The glyconucleotides adenophostin A and B are the most potent known agonists at type 1 inositol trisphosphate [Ins(1,4,5)P3] receptors, although their stuctures differ markedly from that of Ins(1,4,5)P3. Equilibrium competition binding with [3H]Ins(1,4,5)P3 and unidirectional 45Ca2+ flux measurements were used to examine the effects of adenophostin A in hepatocytes, which express predominantly type 2 Ins(1,4,5)P3 receptors. Both Ins(1,4,5)P3 (Kd = 8.65 +/- 0.98 nM) and adenophostin A (Kd = 0.87 +/- 0.20 nM) bound to a single class of [3H]Ins(1,4,5)P3-binding site and each fully mobilized the same intracellular Ca2+ pool; although, adenophostin A (EC50 = 10.9 +/- 0.7 nM) was more potent than Ins(1,4,5)P3 (EC50 = 153 +/- 11 nM). Working on the assumption that it is the phosphorylated glucose component of the adenophostins that mimics the critical features of Ins(1,4,5)P3, we synthesized various phosphorylated disaccharide analogs containing this structure. The novel disaccharide-based analogs, sucrose 3,4,3'-trisphosphate [Sucr(3,4,3')P3], alpha,alpha'-trehalose 3,4,3',4'-tetrakisphosphate [Trehal(3,4,3',4')P4], alpha,alpha'-trehalose 2,4,3', 4'-tetrakisphosphate [Trehal(2,4,3',4')P4], and methyl 3-O-(alpha-d-glucopyranosyl)-beta-d-ribofuranoside 2,3', 4'-trisphosphate [Rib(2,3',4')P3], were all able to mobilize the same intracellular Ca2+ pool as Ins(1,4,5)P3 and adenophostin A; although, none was as potent as adenophostin A. The rank order of potency of the analogs, adenophostin A > Ins(1,4,5)P3 approximately Rib(2,3',4')P3 > Trehal(2,4,3',4')P4 > Glc(2',3,4)P3 approximately Trehal(3,4,3',4')P4 > Sucr(3,4,3')P3, was the same in radioligand binding and functional assays of hepatic Ins(1,4,5)P3 receptors. Both Rib(2,3',4')P3, which was as potent as Ins(1,4,5)P3, and Trehal(2,4,3',4')P4 bound with significantly higher affinity ( approximately 27 and approximately 3-fold, respectively) than the only active carbohydrate agonist of Ins(1,4,5)P3 receptors previously examined [Glc(2',3,4)P3]. We conclude that phosphorylated disaccharides provide novel means of developing high-affinity ligands of Ins(1,4,5)P3 receptors.

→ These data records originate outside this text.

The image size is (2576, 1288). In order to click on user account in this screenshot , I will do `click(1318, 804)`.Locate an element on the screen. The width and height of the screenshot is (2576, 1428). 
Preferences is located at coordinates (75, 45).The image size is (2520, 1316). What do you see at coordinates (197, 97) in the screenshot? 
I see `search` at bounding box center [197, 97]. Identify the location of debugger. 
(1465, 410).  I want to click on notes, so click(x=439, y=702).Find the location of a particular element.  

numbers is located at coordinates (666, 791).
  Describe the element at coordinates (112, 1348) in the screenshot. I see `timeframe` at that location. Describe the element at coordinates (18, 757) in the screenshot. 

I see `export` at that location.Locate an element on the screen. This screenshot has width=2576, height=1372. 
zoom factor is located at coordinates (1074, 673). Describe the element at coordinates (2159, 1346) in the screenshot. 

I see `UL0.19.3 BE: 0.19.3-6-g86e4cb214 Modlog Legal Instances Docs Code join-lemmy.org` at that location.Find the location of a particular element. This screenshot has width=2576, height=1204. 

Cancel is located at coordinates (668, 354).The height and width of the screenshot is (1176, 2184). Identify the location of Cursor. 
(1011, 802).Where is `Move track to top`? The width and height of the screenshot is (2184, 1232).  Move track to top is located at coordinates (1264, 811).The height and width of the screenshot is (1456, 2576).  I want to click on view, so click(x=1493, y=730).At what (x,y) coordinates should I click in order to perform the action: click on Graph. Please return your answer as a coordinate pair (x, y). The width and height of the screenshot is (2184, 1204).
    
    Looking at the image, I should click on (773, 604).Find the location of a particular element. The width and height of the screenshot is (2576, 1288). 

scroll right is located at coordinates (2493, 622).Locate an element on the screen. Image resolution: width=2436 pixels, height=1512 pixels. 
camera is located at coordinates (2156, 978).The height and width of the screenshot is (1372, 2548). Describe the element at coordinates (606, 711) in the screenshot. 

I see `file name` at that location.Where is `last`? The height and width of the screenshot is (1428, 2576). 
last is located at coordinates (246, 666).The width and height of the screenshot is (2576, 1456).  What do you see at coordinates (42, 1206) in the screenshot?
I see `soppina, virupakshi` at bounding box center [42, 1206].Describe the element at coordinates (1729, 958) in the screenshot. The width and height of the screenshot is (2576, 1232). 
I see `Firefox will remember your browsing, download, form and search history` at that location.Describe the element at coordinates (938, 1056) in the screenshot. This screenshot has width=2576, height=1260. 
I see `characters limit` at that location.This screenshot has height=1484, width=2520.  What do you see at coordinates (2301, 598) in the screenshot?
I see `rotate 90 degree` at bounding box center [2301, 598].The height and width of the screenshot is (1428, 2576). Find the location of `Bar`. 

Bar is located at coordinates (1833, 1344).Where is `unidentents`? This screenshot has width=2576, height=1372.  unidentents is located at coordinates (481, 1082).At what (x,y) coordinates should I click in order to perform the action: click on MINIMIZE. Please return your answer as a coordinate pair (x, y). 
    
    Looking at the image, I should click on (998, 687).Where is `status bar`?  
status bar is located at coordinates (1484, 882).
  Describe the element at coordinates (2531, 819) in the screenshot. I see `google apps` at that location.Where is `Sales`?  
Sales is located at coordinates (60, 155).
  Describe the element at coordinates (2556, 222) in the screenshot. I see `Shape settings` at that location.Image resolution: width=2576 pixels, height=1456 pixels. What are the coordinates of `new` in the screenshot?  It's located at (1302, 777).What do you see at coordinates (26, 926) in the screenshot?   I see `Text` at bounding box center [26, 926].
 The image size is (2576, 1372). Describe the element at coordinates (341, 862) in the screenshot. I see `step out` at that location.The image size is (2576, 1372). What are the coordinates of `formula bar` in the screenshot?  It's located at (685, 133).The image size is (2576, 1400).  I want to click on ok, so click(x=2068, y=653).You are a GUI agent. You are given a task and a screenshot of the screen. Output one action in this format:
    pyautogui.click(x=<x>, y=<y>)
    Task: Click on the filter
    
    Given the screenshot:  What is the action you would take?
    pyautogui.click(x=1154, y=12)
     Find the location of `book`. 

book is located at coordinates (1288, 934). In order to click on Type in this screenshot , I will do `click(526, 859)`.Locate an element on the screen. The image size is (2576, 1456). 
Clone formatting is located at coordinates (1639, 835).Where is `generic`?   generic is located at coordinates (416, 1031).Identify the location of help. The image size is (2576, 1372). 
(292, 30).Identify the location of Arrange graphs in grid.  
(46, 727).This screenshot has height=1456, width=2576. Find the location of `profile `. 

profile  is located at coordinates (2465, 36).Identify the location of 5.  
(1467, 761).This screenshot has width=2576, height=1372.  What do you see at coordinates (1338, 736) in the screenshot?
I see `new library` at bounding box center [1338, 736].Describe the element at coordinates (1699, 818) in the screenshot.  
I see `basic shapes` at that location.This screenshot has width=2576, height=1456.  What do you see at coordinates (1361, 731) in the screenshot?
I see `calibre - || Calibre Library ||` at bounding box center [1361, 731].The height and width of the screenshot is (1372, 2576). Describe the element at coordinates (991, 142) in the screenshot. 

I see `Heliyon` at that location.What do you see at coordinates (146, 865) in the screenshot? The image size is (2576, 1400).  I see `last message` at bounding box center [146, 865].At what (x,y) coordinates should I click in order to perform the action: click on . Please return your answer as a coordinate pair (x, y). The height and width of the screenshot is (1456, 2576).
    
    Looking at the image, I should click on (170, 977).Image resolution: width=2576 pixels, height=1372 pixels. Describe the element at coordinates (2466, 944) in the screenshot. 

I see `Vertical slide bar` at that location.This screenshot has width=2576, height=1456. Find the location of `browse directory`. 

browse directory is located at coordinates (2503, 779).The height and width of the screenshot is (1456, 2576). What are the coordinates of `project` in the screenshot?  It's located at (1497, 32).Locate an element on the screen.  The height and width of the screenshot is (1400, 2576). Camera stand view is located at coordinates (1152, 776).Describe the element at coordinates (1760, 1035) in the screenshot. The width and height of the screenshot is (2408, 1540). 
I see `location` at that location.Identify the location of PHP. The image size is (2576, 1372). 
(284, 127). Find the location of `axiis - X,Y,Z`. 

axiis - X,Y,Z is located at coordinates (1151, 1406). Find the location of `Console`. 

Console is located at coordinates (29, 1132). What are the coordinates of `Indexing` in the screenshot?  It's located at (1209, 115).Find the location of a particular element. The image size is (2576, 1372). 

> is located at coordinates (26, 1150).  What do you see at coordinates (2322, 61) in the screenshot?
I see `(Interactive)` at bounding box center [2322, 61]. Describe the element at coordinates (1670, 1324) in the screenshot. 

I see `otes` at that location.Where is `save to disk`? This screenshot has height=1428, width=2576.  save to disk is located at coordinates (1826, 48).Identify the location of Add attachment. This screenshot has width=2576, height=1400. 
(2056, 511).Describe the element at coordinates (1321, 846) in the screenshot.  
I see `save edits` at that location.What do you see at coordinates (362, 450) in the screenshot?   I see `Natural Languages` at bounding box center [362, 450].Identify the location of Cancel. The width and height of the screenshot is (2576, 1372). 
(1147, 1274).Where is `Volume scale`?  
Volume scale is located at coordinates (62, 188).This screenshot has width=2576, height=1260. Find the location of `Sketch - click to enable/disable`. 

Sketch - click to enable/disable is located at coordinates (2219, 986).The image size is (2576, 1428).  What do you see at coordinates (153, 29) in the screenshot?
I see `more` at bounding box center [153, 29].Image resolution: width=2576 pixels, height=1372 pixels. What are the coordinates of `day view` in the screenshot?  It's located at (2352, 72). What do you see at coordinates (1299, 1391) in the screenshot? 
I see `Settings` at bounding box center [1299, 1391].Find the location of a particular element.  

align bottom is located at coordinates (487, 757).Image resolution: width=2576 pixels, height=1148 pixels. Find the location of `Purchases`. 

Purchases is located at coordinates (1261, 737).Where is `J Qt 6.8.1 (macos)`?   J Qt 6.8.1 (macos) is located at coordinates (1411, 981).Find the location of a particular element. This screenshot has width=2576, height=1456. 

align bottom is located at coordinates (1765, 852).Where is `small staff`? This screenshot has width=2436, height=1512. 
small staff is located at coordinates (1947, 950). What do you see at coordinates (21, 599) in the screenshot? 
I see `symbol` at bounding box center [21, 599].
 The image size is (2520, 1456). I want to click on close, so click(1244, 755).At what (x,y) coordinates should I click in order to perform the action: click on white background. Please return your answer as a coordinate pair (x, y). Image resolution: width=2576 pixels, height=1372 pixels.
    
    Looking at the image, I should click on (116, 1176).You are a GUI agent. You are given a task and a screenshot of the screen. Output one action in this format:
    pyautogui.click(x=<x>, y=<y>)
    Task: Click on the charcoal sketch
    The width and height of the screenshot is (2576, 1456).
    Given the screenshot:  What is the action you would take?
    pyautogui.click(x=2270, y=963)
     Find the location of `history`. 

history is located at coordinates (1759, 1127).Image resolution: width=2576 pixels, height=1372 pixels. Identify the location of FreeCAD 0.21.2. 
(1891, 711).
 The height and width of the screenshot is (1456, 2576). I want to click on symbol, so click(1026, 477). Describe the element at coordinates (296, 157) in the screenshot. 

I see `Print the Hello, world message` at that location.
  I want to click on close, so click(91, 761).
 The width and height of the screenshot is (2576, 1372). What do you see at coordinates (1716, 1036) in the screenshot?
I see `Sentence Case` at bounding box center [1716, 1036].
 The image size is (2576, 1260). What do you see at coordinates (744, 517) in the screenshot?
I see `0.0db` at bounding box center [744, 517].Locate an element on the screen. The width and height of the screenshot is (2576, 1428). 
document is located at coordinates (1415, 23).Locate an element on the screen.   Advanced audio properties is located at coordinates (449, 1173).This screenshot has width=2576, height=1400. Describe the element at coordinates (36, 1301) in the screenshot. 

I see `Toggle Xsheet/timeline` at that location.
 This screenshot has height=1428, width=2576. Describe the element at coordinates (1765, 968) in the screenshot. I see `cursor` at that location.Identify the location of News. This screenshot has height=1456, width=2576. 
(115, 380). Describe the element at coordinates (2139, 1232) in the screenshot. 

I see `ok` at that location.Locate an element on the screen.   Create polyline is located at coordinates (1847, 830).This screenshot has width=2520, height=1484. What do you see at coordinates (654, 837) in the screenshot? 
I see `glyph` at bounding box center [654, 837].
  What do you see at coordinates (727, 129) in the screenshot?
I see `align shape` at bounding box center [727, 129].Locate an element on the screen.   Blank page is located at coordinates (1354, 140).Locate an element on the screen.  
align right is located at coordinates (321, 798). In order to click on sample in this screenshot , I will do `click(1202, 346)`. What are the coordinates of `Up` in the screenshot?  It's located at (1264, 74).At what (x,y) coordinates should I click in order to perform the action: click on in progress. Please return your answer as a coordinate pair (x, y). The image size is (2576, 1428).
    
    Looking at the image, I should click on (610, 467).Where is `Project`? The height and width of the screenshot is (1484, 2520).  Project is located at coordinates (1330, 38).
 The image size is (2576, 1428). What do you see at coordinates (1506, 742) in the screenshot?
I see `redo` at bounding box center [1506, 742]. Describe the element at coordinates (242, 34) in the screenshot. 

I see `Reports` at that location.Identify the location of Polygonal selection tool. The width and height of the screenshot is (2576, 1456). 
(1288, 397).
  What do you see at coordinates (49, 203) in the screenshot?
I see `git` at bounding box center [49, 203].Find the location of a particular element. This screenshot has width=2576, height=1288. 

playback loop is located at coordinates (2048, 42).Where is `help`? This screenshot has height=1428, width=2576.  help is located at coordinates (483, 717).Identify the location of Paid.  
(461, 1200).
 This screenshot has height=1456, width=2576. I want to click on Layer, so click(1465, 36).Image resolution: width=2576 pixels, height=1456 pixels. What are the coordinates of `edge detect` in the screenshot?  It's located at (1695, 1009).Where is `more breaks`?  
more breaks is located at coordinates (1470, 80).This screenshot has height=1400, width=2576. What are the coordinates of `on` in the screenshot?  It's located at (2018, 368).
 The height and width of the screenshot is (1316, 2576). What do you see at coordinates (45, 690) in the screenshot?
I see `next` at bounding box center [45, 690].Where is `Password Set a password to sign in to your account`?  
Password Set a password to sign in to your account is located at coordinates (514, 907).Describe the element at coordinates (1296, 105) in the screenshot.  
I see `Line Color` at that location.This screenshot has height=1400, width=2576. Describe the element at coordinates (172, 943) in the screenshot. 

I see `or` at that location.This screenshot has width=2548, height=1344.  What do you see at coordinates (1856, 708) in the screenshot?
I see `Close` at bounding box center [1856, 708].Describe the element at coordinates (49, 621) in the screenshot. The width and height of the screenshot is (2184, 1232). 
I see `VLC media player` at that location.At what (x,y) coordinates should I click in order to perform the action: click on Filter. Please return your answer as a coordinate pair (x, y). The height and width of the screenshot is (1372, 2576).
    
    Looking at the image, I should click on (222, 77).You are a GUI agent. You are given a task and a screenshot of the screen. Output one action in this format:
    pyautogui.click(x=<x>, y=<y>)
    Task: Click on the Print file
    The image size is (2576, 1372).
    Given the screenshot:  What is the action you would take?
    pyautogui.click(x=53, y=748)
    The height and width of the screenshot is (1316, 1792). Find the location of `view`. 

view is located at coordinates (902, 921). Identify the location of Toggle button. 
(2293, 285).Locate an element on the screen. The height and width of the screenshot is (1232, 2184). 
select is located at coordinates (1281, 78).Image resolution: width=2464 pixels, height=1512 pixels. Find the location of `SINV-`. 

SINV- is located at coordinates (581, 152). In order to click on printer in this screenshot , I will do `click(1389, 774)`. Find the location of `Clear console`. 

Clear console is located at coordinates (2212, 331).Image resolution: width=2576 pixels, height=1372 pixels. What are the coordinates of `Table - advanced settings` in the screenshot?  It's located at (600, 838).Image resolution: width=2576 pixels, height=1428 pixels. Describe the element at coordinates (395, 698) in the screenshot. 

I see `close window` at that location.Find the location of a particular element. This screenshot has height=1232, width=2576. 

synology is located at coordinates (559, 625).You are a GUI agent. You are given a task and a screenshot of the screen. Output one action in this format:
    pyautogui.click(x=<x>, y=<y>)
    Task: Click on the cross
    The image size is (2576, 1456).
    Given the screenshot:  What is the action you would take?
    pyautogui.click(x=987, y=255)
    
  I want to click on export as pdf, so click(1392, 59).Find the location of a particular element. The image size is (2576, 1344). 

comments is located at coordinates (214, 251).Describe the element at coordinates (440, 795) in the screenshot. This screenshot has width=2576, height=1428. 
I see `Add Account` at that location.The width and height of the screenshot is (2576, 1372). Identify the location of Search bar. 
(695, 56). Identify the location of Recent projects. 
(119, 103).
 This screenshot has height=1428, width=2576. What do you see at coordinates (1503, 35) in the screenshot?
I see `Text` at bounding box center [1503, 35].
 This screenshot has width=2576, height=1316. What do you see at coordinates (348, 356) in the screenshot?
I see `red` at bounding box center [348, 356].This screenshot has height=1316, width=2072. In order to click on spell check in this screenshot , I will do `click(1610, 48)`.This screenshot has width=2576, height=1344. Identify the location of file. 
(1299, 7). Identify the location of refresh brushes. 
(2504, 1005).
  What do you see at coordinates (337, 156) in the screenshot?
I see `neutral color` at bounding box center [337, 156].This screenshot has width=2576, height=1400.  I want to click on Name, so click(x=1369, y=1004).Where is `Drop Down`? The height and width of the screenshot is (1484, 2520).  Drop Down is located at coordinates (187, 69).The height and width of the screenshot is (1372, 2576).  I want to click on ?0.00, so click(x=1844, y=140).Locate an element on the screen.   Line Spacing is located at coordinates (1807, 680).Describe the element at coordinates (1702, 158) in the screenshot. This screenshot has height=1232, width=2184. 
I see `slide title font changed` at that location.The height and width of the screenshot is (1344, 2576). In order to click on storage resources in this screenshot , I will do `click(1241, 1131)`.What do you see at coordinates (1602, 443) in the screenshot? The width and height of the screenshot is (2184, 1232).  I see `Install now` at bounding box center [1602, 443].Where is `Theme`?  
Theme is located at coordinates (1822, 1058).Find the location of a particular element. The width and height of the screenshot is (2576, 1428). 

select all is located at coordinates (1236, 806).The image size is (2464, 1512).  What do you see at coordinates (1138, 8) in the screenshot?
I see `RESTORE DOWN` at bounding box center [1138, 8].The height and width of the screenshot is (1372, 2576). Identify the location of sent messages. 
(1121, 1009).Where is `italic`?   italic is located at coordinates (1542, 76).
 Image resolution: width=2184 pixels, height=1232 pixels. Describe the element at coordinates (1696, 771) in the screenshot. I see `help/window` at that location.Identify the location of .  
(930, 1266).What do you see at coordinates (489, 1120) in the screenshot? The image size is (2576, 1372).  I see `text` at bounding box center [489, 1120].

糖核苷酸腺嘌呤宿主素A和B是已知对1型肌醇三磷酸[Ins(1,4,5)P3]受体最有效的激动剂,尽管它们的结构与Ins(1,4,5)P3明显不同。利用与[3H]Ins(1,4,5)P3的平衡竞争结合和单向45Ca2+通量测量来研究腺嘌呤宿主素A对主要表达2型Ins(1,4,5)P3受体的肝细胞的影响。Ins(1,4,5)P3(Kd = 8.65 +/- 0.98 nM)和腺嘌呤宿主素A(Kd = 0.87 +/- 0.20 nM)都与一类[3H]Ins(1,4,5)P3结合位点结合,并且各自完全动员相同的细胞内Ca2+池;尽管如此,腺嘌呤宿主素A(EC50 = 10.9 +/- 0.7 nM)比Ins(1,4,5)P3(EC50 = 153 +/- 11 nM)更有效。基于腺嘌呤宿主素的磷酸化葡萄糖成分模拟Ins(1,4,5)P3的关键特征这一假设,我们合成了各种含有该结构的磷酸化二糖类似物。新型的基于二糖的类似物,蔗糖3,4,3'-三磷酸[Sucr(3,4,3')P3]、α,α'-海藻糖3,4,3',4'-四磷酸[Trehal(3,4,3',4')P4]、α,α'-海藻糖2,4,3',4'-四磷酸[Trehal(2,4,3',4')P4]以及甲基3-O-(α-D-吡喃葡萄糖基)-β-D-呋喃核糖苷2,3',4'-三磷酸[Rib(2,3',4')P3],都能够像Ins(1,4,5)P3和腺嘌呤宿主素A一样动员相同的细胞内Ca2+池;尽管如此,没有一种像腺嘌呤宿主素A那样有效。在肝脏Ins(1,4,5)P3受体的放射性配体结合和功能测定中,类似物的效力顺序为:腺嘌呤宿主素A > Ins(1,4,5)P3 ≈ Rib(2,3',4')P3 > Trehal(2,4,3',4')P4 > Glc(2',3,4)P3 ≈ Trehal(3,4,3',4')P4 > Sucr(3,4,3')P3。与之前研究过的Ins(1,4,5)P3受体唯一的活性碳水化合物激动剂[Glc(2',3,4)P3]相比,效力与Ins(1,4,5)P3相当的Rib(2,3',4')P3和Trehal(2,4,3',4')P4的结合亲和力分别显著更高(分别约为27倍和约3倍)。我们得出结论,磷酸化二糖为开发Ins(1,4,5)P3受体的高亲和力配体提供了新方法。